Springsteen Giants Stadium Gig A Family Affair

 

July 29, 2008 , 4:05 PM ET

Ben French, N.Y.

 

Playing the second in a three-show homestand last night (July 28) at Giants Stadium in East Rutherford, N.J., Bruce Springsteen and the E Street Band delivered a three-plus hour set of almost exclusively up-tempo material, including a number of rarely heard songs.

 

Throughout the gig, the band proved it is still more than capable of stadium-filling rock'n'roll. From opener "Out in the Streets" to main set closer "Badlands," the E Streeters kept the audience on its feet and singing. Guitarist Nils Lofgren even pulled off a somersault in the middle of his solo on "Because the Night."

 

The encore in particular harkened back to the days of the massive "Born in the U.S.A." tour with songs like "Glory Days," "Twist and Shout" (featuring vocals by Jesse Malin and Marah's Dave Bielanko) and "Detroit Medley."

 

For the loyal audience, the band brought out some real surprises, including the little-known "Hungry Heart" B-side "Held Up Without A Gun." The song, performed on request by an audience member, has only been played two times previously in Springsteen's career. "Drive All Night" was another shocker, having not been played in the U.S. since the 1981 tour in support of "The River."

 

Given the locale, it's not surprising the show also included a number of cameos by extended E Street family members. Springsteen led the crowd in a "Happy Birthday" sing-a-long for his wife Patti Scialfa. Drummer Max Weinberg's son took over the kit on "Born To Run," while Springsteen danced with his daughter during "Girls in Their Summer Clothes."

 

Since the death of keyboardist Danny Federici in March, Springsteen has been playing a host of songs from early albums in tribute to him.
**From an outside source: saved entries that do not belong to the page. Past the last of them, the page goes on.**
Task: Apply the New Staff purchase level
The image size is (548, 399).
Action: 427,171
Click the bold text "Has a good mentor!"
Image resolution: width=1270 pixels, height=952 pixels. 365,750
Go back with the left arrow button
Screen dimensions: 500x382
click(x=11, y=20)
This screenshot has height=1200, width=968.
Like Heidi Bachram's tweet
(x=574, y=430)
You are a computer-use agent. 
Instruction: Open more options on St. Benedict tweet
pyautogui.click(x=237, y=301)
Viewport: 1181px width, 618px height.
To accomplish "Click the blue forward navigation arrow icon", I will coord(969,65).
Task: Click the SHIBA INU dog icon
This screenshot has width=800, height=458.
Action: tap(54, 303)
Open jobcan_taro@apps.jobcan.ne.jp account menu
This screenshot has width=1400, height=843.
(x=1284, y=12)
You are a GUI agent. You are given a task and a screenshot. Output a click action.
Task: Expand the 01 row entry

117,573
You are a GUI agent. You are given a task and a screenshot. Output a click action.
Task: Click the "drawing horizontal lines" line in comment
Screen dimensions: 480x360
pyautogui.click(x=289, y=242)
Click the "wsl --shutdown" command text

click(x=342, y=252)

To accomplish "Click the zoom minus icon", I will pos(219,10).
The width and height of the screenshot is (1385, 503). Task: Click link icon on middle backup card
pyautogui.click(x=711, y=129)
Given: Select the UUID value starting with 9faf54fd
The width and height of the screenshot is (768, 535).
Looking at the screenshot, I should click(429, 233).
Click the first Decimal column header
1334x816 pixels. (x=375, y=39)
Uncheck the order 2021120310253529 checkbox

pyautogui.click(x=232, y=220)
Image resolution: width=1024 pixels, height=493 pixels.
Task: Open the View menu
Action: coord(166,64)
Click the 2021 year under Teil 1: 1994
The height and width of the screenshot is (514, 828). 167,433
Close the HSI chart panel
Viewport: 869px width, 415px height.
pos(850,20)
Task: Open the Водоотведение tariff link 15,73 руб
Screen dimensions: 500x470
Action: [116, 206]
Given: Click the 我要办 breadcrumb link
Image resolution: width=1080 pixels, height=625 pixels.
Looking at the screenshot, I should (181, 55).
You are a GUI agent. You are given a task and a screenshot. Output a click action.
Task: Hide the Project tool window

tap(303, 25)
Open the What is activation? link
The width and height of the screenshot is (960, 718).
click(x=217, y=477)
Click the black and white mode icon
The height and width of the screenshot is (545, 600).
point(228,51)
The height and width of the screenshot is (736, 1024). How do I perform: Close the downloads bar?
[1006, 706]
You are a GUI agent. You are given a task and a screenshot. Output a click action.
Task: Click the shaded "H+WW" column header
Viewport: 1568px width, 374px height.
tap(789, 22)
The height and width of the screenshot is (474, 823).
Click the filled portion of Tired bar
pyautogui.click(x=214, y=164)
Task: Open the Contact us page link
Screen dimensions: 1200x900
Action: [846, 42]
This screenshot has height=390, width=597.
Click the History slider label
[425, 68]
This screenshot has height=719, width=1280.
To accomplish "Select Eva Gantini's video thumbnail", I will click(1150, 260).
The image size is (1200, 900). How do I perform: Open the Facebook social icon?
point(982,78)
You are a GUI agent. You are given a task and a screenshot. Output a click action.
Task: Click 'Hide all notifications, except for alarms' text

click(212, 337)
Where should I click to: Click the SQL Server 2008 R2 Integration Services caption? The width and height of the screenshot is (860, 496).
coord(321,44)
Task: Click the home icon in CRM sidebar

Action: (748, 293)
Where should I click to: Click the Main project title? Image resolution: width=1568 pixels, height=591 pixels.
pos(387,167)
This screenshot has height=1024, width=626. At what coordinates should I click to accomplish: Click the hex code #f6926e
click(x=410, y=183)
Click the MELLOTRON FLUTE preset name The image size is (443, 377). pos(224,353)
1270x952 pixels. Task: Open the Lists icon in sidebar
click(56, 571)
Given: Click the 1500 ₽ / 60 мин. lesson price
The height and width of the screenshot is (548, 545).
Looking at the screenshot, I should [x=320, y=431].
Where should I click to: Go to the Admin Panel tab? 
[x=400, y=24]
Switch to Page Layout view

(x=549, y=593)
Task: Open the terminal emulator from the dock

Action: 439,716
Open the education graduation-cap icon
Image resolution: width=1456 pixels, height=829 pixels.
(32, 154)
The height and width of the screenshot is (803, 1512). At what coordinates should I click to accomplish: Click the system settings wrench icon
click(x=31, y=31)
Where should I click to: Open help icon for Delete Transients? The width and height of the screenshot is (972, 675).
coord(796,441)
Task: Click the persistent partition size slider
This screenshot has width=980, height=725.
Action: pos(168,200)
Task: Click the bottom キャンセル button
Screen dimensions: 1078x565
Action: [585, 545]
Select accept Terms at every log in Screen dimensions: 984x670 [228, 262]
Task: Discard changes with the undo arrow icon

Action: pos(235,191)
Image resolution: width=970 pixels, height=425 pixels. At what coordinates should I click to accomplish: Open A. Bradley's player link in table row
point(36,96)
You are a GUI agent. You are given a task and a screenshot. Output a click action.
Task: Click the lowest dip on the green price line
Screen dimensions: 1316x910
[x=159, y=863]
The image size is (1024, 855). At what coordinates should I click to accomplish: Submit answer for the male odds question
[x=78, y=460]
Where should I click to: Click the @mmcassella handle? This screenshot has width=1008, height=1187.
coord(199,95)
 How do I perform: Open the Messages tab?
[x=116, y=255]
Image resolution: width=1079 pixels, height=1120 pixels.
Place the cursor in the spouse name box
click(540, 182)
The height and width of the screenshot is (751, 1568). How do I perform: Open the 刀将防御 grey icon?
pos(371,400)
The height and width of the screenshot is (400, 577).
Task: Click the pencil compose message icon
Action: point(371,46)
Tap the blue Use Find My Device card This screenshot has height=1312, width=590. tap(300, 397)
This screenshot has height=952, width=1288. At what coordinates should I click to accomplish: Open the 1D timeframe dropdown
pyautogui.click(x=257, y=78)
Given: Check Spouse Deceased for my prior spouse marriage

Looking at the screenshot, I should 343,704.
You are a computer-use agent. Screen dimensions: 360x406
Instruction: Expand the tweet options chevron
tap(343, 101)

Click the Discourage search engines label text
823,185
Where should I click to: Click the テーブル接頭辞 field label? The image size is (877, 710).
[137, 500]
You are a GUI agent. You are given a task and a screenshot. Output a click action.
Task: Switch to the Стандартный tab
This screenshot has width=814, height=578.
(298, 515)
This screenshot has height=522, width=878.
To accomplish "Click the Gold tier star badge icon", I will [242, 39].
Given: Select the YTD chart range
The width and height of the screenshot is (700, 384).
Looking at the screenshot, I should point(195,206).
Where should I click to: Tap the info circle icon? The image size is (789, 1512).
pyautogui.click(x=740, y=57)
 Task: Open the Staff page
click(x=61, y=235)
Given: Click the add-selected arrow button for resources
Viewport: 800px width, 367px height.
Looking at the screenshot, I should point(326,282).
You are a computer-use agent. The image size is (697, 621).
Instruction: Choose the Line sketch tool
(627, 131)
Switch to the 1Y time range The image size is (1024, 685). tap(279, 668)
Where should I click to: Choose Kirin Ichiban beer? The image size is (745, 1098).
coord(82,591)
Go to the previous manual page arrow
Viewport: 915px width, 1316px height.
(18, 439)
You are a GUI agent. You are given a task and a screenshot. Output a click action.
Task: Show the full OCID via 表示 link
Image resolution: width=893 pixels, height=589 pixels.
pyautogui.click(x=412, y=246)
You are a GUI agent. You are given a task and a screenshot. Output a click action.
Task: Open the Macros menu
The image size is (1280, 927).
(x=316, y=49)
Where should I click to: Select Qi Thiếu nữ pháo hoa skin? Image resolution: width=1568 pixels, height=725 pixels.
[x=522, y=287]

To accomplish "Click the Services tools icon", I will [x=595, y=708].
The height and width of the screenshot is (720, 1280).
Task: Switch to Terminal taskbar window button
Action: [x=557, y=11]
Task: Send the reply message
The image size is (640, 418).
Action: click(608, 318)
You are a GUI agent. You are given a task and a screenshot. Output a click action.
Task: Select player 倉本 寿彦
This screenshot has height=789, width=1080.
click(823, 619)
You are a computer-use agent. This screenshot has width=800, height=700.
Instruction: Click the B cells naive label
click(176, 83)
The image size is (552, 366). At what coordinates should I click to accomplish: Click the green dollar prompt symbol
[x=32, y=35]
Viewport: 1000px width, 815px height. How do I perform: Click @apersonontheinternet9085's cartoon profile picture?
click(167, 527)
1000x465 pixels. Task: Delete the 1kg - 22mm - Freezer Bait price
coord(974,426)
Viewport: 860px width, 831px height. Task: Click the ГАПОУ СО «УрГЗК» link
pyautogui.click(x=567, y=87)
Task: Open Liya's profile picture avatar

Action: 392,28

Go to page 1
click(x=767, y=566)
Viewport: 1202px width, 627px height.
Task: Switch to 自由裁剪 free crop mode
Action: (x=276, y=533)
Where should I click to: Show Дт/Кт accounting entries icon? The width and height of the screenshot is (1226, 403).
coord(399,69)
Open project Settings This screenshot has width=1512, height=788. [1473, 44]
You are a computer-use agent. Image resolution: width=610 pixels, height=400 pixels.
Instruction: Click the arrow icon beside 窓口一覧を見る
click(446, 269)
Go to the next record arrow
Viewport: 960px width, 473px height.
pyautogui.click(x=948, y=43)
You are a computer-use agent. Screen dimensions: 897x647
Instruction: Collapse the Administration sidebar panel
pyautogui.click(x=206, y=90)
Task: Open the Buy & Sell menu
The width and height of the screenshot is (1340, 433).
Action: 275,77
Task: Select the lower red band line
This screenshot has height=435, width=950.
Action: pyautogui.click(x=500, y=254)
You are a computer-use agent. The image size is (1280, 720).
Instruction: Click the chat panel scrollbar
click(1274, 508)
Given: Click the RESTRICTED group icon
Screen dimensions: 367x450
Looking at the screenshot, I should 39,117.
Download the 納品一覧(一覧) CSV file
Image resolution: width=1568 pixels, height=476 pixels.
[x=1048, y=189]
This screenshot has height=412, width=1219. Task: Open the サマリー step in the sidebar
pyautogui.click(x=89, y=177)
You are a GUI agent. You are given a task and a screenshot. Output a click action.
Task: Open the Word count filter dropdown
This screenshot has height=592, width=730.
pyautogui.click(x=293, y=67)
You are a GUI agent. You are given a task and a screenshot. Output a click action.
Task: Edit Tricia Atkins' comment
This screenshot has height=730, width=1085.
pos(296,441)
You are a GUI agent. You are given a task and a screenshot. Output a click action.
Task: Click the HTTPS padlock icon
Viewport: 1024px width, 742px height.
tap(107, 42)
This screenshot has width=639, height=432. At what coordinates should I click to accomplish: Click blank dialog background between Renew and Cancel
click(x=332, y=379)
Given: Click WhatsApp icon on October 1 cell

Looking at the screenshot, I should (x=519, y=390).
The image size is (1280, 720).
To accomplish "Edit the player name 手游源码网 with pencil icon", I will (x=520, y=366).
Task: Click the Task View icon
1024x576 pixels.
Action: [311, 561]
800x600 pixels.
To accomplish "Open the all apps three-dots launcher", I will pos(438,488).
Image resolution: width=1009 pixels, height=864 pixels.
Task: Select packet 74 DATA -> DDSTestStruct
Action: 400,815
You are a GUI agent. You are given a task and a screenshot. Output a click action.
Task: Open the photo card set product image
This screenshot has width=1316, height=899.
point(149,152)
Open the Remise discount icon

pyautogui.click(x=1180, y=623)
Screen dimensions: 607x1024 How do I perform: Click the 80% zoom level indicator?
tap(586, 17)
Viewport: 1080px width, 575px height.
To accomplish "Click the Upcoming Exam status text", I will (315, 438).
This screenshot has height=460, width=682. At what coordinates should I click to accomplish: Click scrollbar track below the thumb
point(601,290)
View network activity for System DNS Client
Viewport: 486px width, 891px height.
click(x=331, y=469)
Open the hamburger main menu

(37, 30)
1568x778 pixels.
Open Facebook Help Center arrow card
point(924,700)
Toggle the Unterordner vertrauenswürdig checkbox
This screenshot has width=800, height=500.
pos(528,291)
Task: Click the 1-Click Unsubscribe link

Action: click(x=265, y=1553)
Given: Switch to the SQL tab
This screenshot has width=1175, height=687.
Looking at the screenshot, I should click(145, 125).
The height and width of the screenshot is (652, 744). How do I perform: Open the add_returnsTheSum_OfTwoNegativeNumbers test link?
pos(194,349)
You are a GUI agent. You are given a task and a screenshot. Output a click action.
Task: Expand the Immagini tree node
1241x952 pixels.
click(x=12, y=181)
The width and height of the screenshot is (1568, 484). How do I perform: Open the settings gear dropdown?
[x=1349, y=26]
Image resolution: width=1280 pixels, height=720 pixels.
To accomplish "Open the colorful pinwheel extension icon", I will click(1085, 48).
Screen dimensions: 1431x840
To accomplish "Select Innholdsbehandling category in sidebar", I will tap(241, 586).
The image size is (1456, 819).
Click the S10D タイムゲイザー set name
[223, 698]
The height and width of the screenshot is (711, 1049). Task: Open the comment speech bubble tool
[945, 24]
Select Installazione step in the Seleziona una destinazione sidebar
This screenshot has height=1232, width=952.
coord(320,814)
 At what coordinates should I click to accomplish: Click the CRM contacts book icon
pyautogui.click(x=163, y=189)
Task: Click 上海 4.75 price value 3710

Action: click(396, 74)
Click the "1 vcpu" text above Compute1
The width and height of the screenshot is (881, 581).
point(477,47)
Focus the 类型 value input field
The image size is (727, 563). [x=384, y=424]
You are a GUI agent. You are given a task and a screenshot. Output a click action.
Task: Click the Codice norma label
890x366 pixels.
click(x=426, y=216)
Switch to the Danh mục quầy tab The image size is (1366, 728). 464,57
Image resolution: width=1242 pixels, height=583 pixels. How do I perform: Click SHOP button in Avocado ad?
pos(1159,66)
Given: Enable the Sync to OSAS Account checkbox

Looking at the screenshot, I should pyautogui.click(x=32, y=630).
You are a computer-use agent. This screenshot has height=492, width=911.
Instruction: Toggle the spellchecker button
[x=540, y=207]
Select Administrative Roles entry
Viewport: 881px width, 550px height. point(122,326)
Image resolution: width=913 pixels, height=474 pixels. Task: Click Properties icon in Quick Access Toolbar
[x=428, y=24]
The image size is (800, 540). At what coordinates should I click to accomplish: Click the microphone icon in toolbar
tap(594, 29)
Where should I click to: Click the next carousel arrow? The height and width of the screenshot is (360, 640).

On Monday, it was "It's Hard To Be a Saint in the City," which was botched initially but recovered thanks to blistering solos by Springsteen and Little Steven Van Zandt. The night before, it was "Spirit in the Night."

 

Springsteen's Giant Stadium run concludes Thursday. He and the E Street Band are on tour in North America through an Aug. 30 set at the Harley-Davidson 105th anniversary bash in Milwaukee.